A president, a Republican president named Roosevelt, had this to say about the president and a citizen’s relationship to the office: “The president is merely the most important among a large number of public servants. He should be supported or opposed exactly to the degree which is warranted by his good conduct or bad conduct, his efficiency or inefficiency in rendering loyal, able and disinterested service to the nation as a whole.”
He continued: “Therefore, it is absolutely necessary that there should be — that there should be a full liberty to tell the truth about his acts and this means that it is exactly as necessary to blame him when he does wrong as to praise him when he does right. Any other attitude in an American citizen is both base and servile.” President Roosevelt continued, “To announce that there must be no criticism of the president or that we are to stand by a president, right or wrong, is not only unpatriotic and servile, but is morally treasonable to the American public.”
When a leader correctly identifies real hurt and insecurity in our country, and instead of addressing it, goes to look for someone to blame, there is perhaps nothing more devastating to a pluralistic society. Leadership knows that most often a good place to start in assigning blame is to look somewhat closer to home.
Humility helps, character counts. Leadership does not knowingly encourage or feed ugly or debased appetites in us. Leadership lives by the American creed, “E pluribus unum.” From many one. American leadership looks to the world and just as Lincoln did, sees the family of man. Humanity is not a zero sum game. When we have been at our most prosperous, we have been at our most principled, and when we do well, the rest of the world does well.
These articles of civic faith have been critical to the American identity for as long as we have been alive. They are our birthright and our obligation. We must guard them jealously and pass them on for as long as the calendar has days. To betray them or to be unserious in their defense is a betrayal of the fundamental obligations of American leadership and to behave as if they don’t matter is simply not who we are.

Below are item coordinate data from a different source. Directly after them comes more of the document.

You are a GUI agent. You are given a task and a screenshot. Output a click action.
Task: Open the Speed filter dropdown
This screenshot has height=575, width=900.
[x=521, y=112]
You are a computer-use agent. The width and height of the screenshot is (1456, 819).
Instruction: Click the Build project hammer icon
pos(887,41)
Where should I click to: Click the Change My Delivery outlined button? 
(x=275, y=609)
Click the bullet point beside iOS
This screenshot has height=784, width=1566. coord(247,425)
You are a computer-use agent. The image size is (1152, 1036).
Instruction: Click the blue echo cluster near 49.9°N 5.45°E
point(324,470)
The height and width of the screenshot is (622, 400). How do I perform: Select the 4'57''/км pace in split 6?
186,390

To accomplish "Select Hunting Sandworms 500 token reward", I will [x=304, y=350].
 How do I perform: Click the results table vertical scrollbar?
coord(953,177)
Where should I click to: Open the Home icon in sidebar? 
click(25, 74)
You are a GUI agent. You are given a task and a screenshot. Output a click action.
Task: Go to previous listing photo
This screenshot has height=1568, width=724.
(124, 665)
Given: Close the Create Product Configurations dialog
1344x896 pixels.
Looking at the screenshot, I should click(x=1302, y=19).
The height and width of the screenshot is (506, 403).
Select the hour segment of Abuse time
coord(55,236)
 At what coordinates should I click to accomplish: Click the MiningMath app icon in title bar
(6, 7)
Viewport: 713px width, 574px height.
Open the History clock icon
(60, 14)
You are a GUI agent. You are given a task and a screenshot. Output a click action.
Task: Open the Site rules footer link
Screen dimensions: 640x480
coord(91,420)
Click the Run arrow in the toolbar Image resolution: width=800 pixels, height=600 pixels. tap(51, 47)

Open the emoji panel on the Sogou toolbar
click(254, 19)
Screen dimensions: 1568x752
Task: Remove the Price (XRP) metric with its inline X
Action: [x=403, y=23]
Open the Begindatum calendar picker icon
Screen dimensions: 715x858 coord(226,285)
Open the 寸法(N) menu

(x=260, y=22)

Now it seems that we, the architects of this visionary rules-based world order that has brought so much freedom and prosperity, are the ones most eager to abandon it. The implications of this abandonment are profound and the beneficiaries of this rather radical departure in the American approach to the world are the ideological enemies of our values. Despotism loves a vacuum and our allies are now looking elsewhere for leadership. Why are they doing this? None of this is normal.
And what do we, as United States Senators, have to say about it? The principles that underlie our politics, the values of our founding, are too vital to our identity and to our survival to allow them to be compromised by the requirements of politics because politics can make us silent when we should speak and silence can equal complicity. I have children and grandchildren to answer to.
We were not made great as a country by indulging in or even exalting our worst impulses, turning against ourselves, glorifying in the things that divide us, and calling fake things true and true things fake. And we did not become the beacon of freedom in the darkest corners of the world by flouting our institutions and failing to understand just how hard-won and vulnerable they are.
I will close by borrowing the words of President Lincoln, who knew more about healthy enmity and preserving our founding values than any other American who has ever lived. His words from his first inaugural were a prayer in his time and are now no less in ours.
“We are not enemies, but friends. We must not be enemies. Though passion may have strained, it must not break the bonds of our affection. The mystic chords of memory will swell when again touched, as surely as they will be, by the better angels of our nature.”